> Задания:
1 - Ответьте по рецензии на три вопроса:
(a) Какое издательство выпустило сборник «Уникальный случай»?
(b) Как назван Лемберский в кратких заметках перед книгой?
(c) Против чего выступал литературный знакомый из Нью-Йорка?
2 - Почему, согласно рецензии, эмиграция как культурный феномен практически исчезла? Объясните в одном–трех предложениях.

> Исходный текст:
========================================================================

Рец. на кн.: Лемберский П. Уникальный случай: Рассказы. М., 2009)
Опубликовано в журнале НЛО, номер 4, 2010
ТОЛСТОЙ, ШЕКСПИР И МУЗЫКОВЕДЫ
Лемберский П. Уникальный случай: Рассказы. — М.: Русский Гулливер, 2009. — 212 с.
Проза Павла Лемберского продолжает сразу несколько линий русской литературы. В предваряющих книгу кратких заметках этот писатель назван “Борхесом, пишущим языком Бабеля”. В предисловии Эндрю Вахтель выстраивает весьма примечательную линию предшественников Лемберского — здесь и Гоголь, и Лесков, и Андрей Белый, и тот же Бабель, и Даниил Хармс. Определенная логика в этом, безусловно, есть, однако гораздо важнее, на мой взгляд, продолжение и развитие опыта существования русской литературы в иноязычном окружении. Благодаря Интернету и возникновению разного рода социальных сетей эмиграция как культурный феномен практически исчезла. И русские писатели, живущие в Европе, Америке или Австралии, не говоря уже о республиках бывшего СССР, являются теперь полноценными участниками общего литературного процесса. Тем не менее русский язык в иноязычном окружении существует, воспринимается и развивается совершенно по-другому. Вспоминается, к примеру, выступление одного литературного знакомого, проживающего в Нью-Йорке, против включения русскими поэтами в свои произведения английских слов и выражений.

========================================================================

> Раздел данных:
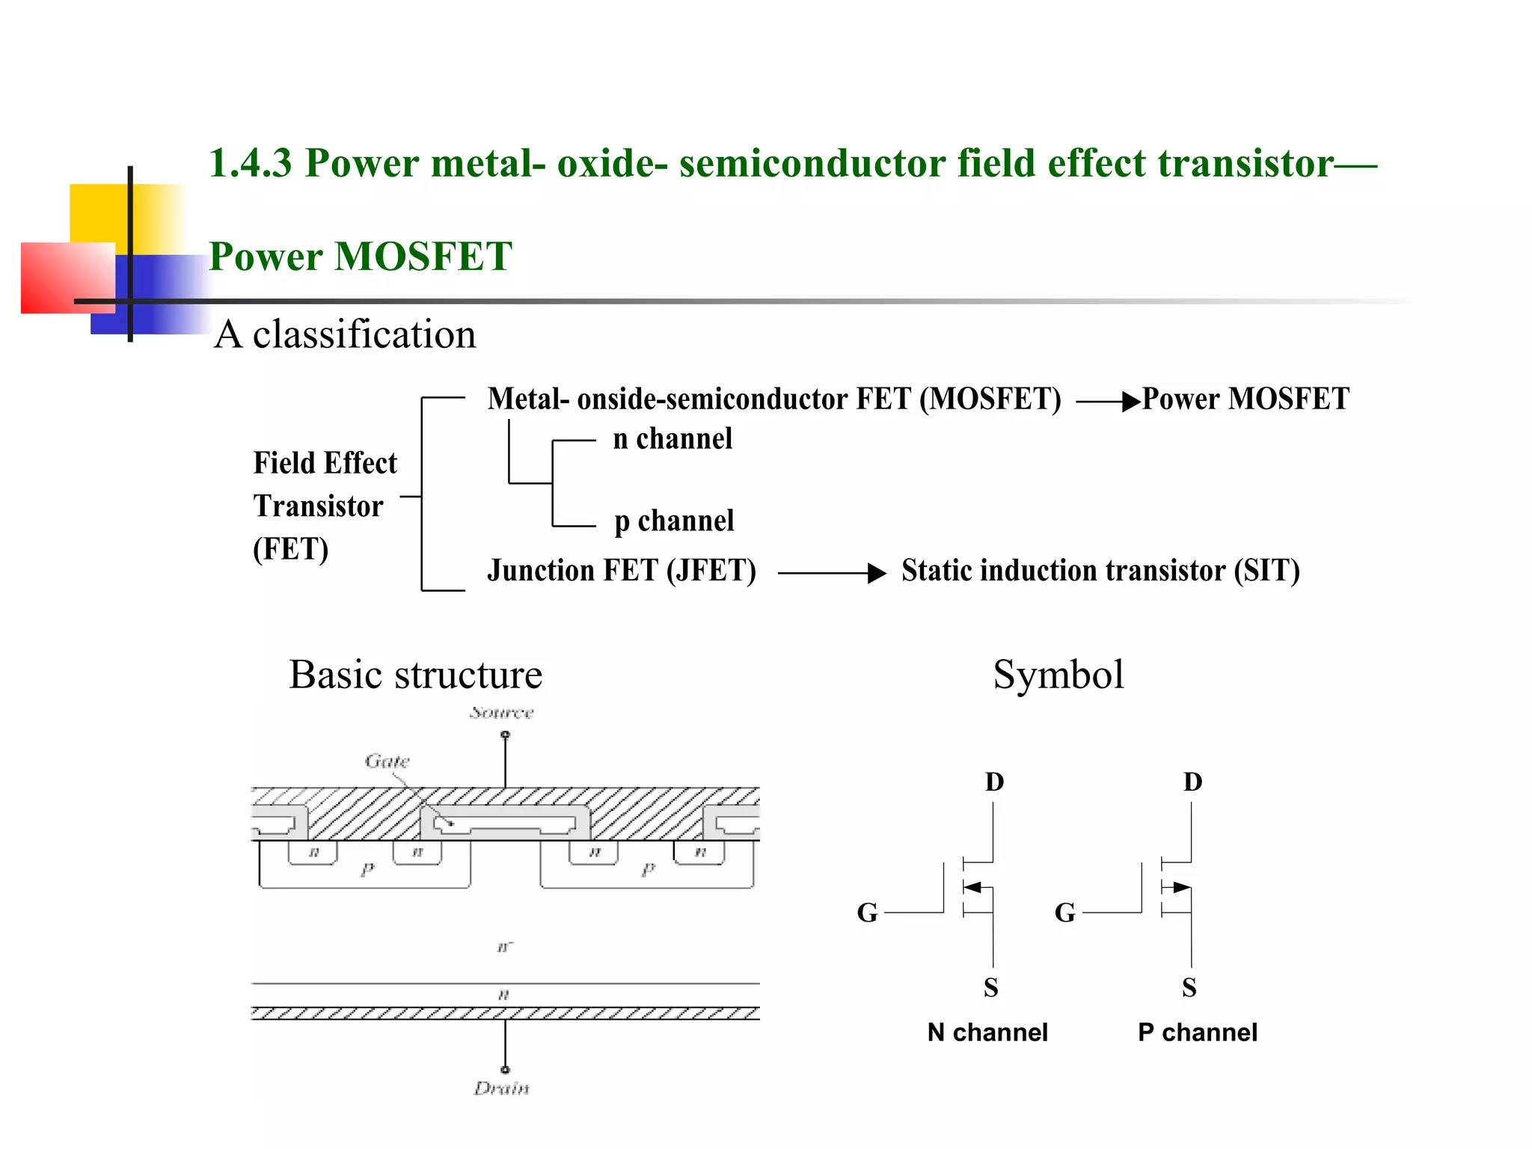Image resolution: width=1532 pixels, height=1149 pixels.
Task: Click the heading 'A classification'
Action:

========================================================================

> В ответ:
1 -
(a) «Русский Гулливер».
(b) «Борхесом, пишущим языком Бабеля».
(c) Против включения русскими поэтами в свои произведения английских слов и выражений.

2 - Это произошло благодаря Интернету и появлению разного рода социальных сетей. Поэтому русские писатели, живущие в Европе, Америке, Австралии или в республиках бывшего СССР, теперь стали полноценными участниками общего литературного процесса.